I had a Bentley Turbo R to detail a few months ago, and although I managed to get the leather better than it was, I was never 100% happy with it! Also, the bolsters on the seats of the Cupra have "crack" and "creases" in them...

Anyway, I've seen plenty of details/restorations on here involving leather, and in some cases, I think the leather has been replaced, but viewed this thread
http://www.detailingworld.co.uk/forum/showthread.php?t=195387

These 2 images stand out to me



















First thing I noticed, is that it appears as the leather has been spray painted judging by the colour of the surrounding cardboard on the floor. I assume that this requires a special leather spray paint (something that will flex).... Then I notice ALL the cracks have gone. How has this been achieved?

There's plenty of guides and info available for claying, polishing via DA, polishing via Rotary etc, but nothing easily available for leather restoration....

So, does anyone have any hints & tips, or a link to a comprehensive guide?

TIA,

Mat

:thumb:


----------



## bigmc (Mar 22, 2010)

Is this like the Bentley they did on wheeler dealers where they used flexible paint to re-coat the leather after it had been thoroughly cleaned?


----------



## RandomlySet (Jul 10, 2007)

No, he mentioned in his replies he used a filler..... There's also a thread in the Showroom restoring a BMW Steering Wheel and filler was used on that, and sanded, and sprayed etc....

Does the same process apply to seats as it does to say a gear knob or steering wheel? The latter 2 are sturdy pieces of "equipment" whereas, say seats and door cards aren't as "stiff and sturdy" and will flex, compress etc as you work away at them


----------



## bigmc (Mar 22, 2010)

**Explore the material:**
1. List the techniques that, according to the forum thread's opening post, have plenty of guides and info available.
2. Please repeat the stretch of the forum thread from "No, he mentioned" through "and sprayed etc....".

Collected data
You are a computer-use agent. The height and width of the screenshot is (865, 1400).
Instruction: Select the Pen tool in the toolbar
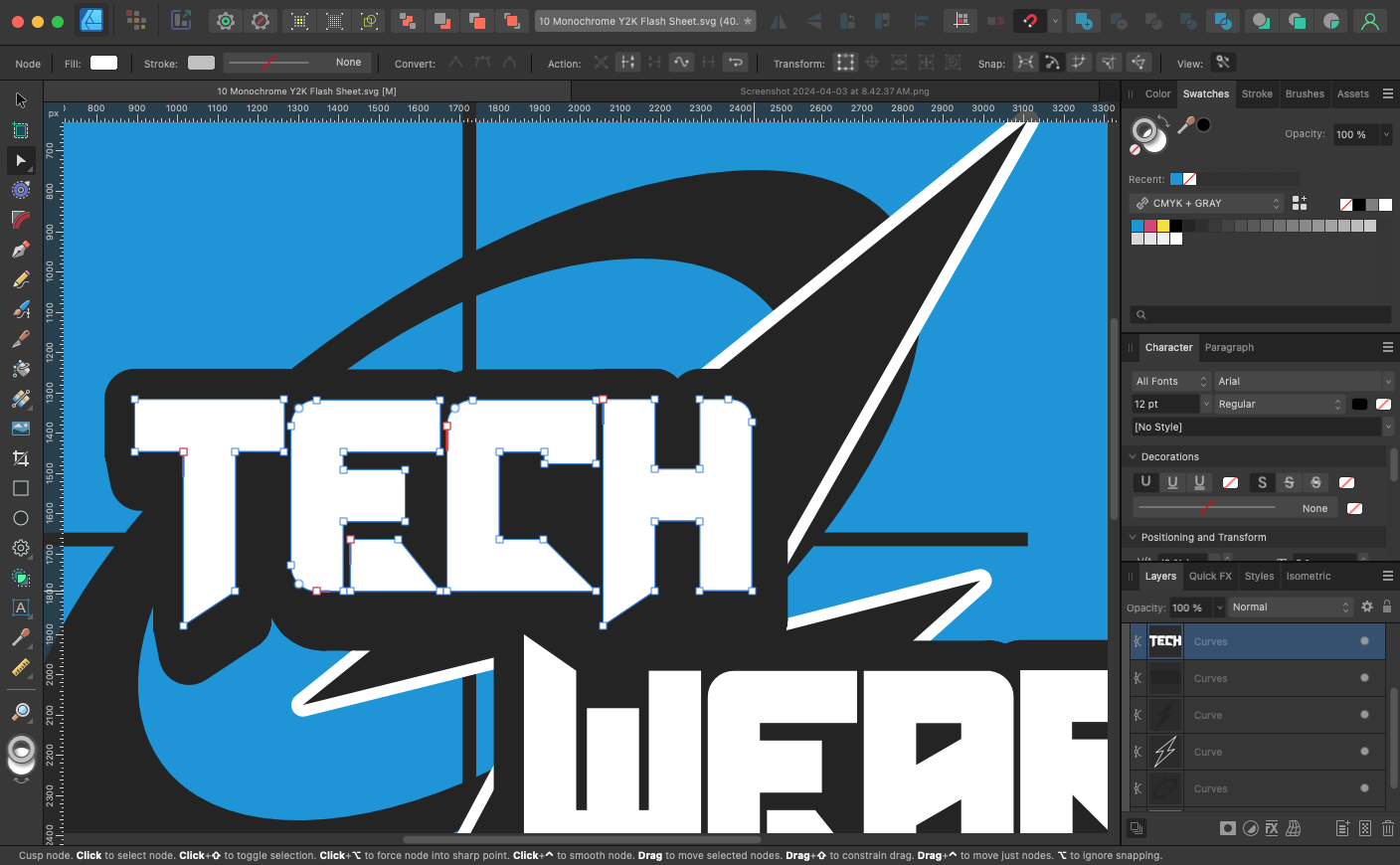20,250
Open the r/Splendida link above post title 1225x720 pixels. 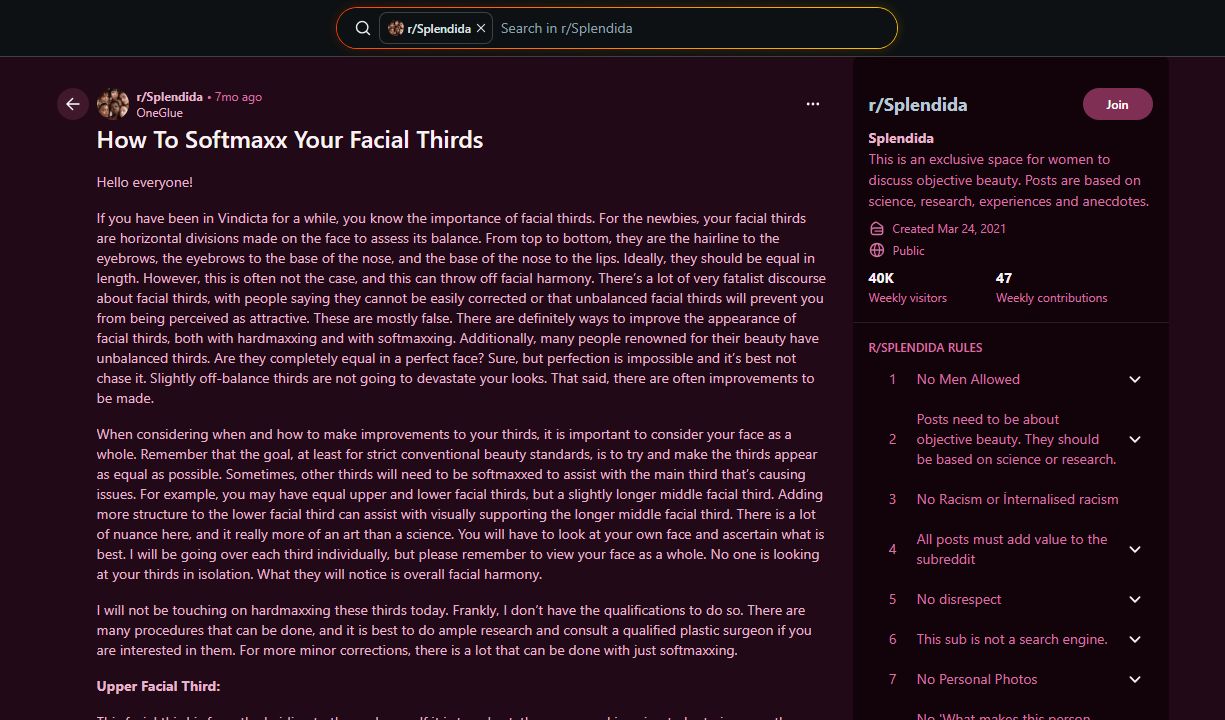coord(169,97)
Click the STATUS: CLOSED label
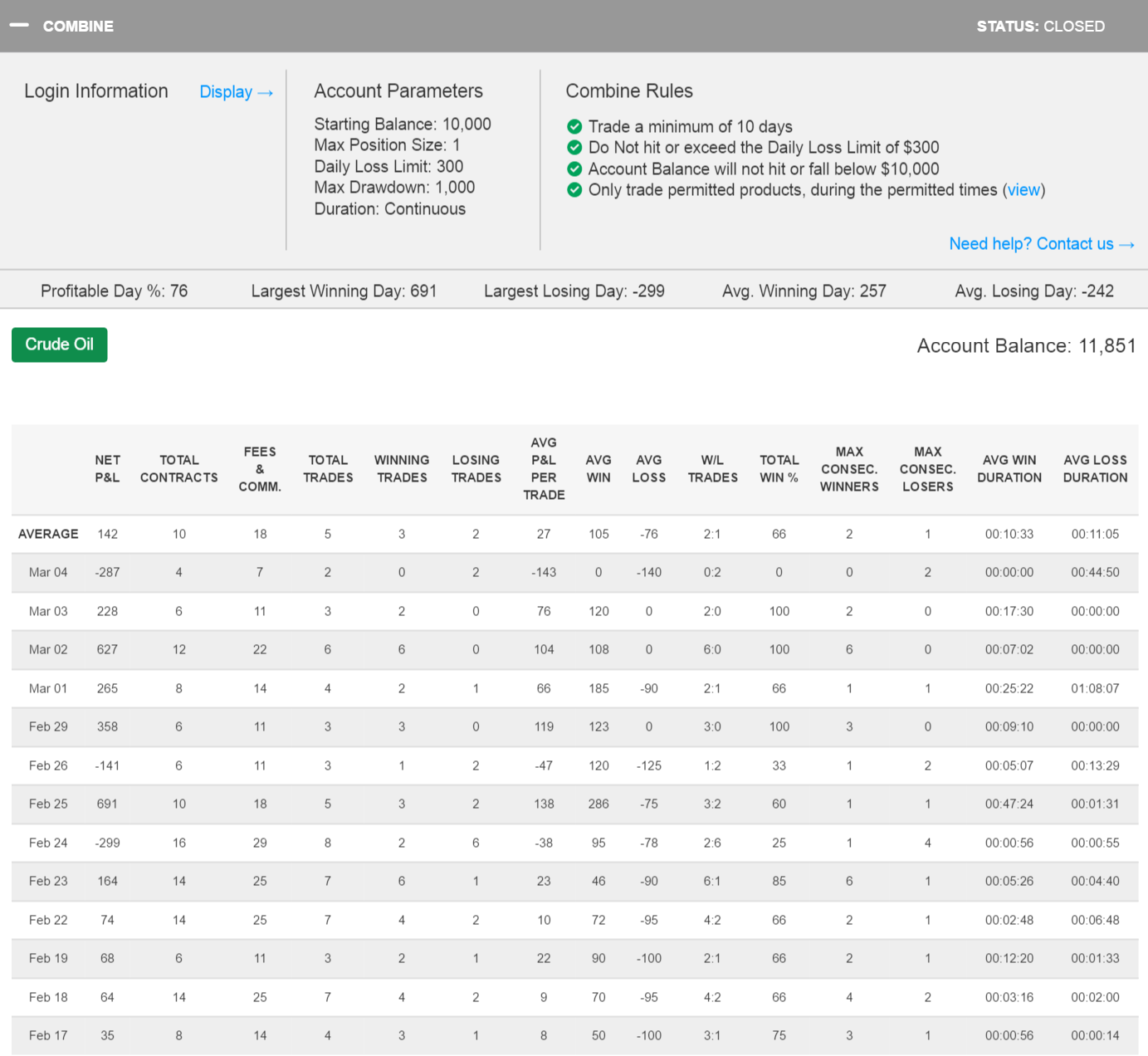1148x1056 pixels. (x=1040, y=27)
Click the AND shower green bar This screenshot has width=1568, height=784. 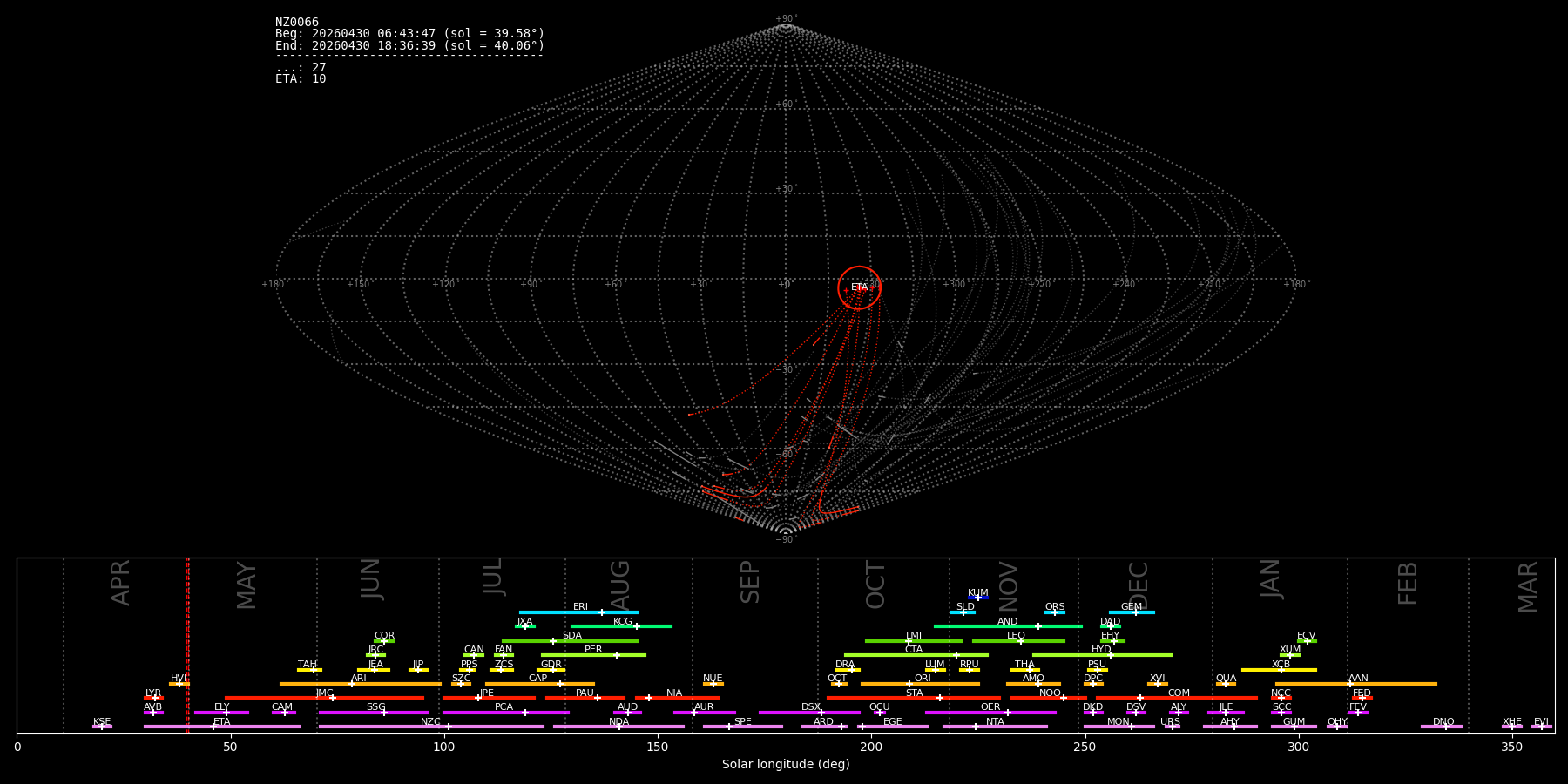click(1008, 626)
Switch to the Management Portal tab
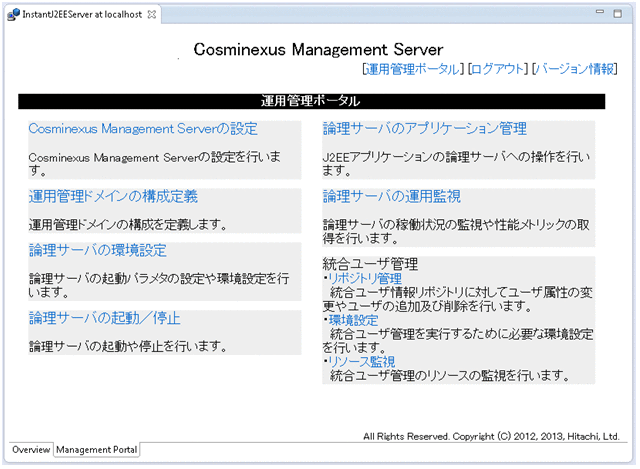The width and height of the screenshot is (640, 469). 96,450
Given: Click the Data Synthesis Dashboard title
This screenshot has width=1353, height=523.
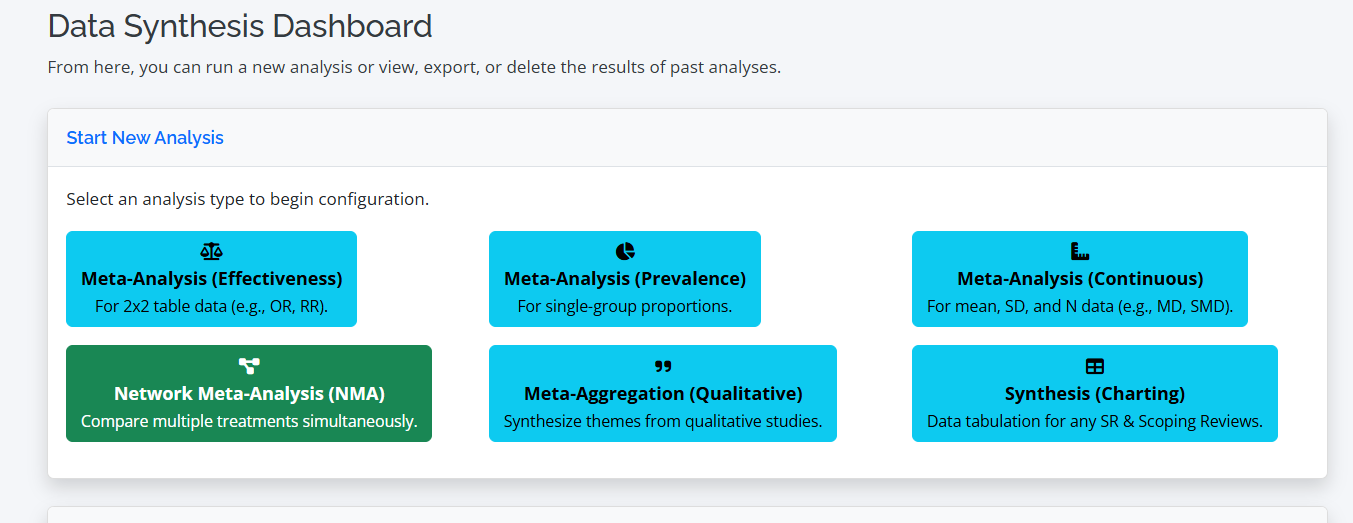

**Answers for the tasks:**
1.
- claying
- polishing via DA
- polishing via Rotary

2.
No, he mentioned in his replies he used a filler..... There's also a thread in the Showroom restoring a BMW Steering Wheel and filler was used on that, and sanded, and sprayed etc....